Primary nucleic acid databases store nucleotide sequences directly from researchers.
GenBank, EMBL, and DDBJ are the three most important primary databases, providing public access to raw sequence data.
GenBank is hosted by the National Institute of Health (USA).
DDJB is located in Japan.
EMBL is located in Europe.
These three databases synchronize data daily, ensuring the most up-to-date information.
They are considered primary databases because they contain the original sequencing data.
4.1 EMBL
EMBL Nucleotide Sequence Collection: This is a database maintained by the European Bioinformatics Institute (EBI).
Purpose: It stores primary nucleotide sequences.
Sources: The data originates from various sources, including individual scientists, gene sequencing facilities, and patent offices.
4.2 GenBank
GenBank is a publicly accessible database containing all available nucleotide sequences and their protein interpretations.
It’s a crucial part of the NCBI (National Center for Biotechnology Information) and is responsible for managing this data collection (INSDC).
GenBank provides access to DNA sequences from various species, exceeding 100,000, generated in labs worldwide.
It has become a vital resource for scientists researching natural environments.
GenBank is expanding rapidly, with an exponential growth rate since its inception.
4.3 DDBJ
DDBJ is a nucleotide sequencing database located at the National Institute of Genetics (NIG) in Shizuoka, Japan.
It is the only database specifically designed for use in Asia.
While primarily used by Japanese researchers, DDBJ welcomes contributions from international researchers and donors.
5 Primary protein databases
Primary protein databases store information about protein sequences and structures.
Sequence databases are crucial for both protein and nucleic acid arrangements.
Structure databases are specific to proteins.

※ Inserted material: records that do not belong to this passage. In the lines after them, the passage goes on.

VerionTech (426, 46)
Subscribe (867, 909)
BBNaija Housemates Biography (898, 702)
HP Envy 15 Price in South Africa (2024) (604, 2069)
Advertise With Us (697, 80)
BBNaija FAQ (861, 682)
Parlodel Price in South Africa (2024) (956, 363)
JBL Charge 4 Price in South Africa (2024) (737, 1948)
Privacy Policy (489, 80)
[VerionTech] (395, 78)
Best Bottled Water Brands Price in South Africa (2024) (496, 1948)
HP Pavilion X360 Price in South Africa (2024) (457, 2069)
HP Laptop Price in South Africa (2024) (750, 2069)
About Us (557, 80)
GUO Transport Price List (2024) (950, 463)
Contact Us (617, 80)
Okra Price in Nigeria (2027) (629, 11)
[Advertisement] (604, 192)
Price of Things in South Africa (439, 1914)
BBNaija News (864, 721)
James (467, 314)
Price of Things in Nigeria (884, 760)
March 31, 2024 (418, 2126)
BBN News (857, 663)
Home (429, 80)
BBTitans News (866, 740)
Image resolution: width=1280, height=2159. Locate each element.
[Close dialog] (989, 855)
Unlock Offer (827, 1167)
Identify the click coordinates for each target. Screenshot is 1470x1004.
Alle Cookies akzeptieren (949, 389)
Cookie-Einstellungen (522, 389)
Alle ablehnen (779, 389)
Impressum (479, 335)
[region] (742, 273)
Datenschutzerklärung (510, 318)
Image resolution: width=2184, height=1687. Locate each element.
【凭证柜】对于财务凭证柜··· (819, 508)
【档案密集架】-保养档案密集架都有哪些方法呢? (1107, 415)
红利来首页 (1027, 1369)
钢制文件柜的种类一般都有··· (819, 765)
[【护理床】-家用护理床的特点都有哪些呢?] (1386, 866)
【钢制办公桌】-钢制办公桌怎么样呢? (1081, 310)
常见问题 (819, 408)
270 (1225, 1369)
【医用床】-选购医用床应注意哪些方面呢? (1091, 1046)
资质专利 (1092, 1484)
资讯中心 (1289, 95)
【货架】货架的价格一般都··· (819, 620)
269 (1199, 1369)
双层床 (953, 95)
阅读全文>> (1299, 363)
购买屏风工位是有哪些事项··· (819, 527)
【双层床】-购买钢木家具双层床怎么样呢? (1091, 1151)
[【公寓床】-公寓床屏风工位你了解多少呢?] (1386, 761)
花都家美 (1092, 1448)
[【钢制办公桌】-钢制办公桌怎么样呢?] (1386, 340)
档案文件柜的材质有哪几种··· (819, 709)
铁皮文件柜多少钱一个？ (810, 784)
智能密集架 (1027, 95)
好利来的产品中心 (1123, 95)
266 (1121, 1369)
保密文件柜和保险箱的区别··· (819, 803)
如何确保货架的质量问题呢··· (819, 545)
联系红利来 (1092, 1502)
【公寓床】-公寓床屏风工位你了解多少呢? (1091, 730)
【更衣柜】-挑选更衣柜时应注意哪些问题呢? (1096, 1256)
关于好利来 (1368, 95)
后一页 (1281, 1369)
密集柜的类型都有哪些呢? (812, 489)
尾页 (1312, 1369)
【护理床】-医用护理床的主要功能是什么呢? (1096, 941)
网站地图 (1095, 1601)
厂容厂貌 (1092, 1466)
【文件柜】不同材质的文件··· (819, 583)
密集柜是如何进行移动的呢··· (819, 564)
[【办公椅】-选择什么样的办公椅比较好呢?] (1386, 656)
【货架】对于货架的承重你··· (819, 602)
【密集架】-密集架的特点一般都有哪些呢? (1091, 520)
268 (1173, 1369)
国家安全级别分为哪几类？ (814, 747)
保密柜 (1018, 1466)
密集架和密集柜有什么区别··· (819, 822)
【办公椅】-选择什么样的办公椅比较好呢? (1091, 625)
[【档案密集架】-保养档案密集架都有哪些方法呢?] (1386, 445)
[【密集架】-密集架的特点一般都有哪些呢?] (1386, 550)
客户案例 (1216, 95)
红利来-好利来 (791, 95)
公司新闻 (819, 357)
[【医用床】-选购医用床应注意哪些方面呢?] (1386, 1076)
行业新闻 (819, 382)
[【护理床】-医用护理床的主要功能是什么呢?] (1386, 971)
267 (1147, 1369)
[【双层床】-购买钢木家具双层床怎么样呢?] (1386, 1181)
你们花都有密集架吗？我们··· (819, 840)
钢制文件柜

The Protein Data Bank (PDB) was established in 1972 and now houses over 200,000 protein structures.
SWISS-PROT is a protein sequence database containing approximately 70,000 sequences from over 5,000 species.
These databases are openly accessible to researchers and contribute to scientific research and data analysis.
5.1 PDB
PDB is the primary source for structural information of biological macromolecules. It’s a widely used library containing both structural data and visual representations.
PDB serves as the foundation for many derived databases in structural bioinformatics.
PDB archive stores 3D coordinates and information about biological molecules. This data includes details about the particles that make up proteins and their spatial arrangement.
PDB files can be accessed in various formats: PDB, mmCIF, and XML.
PDB files contain a header section with extensive information. This includes protein summaries, reference data, and details about the structural arrangement.
PDB files also include a list of particles and their directions.
The data in PDB files is determined through exploratory methods. These methods are documented within the files.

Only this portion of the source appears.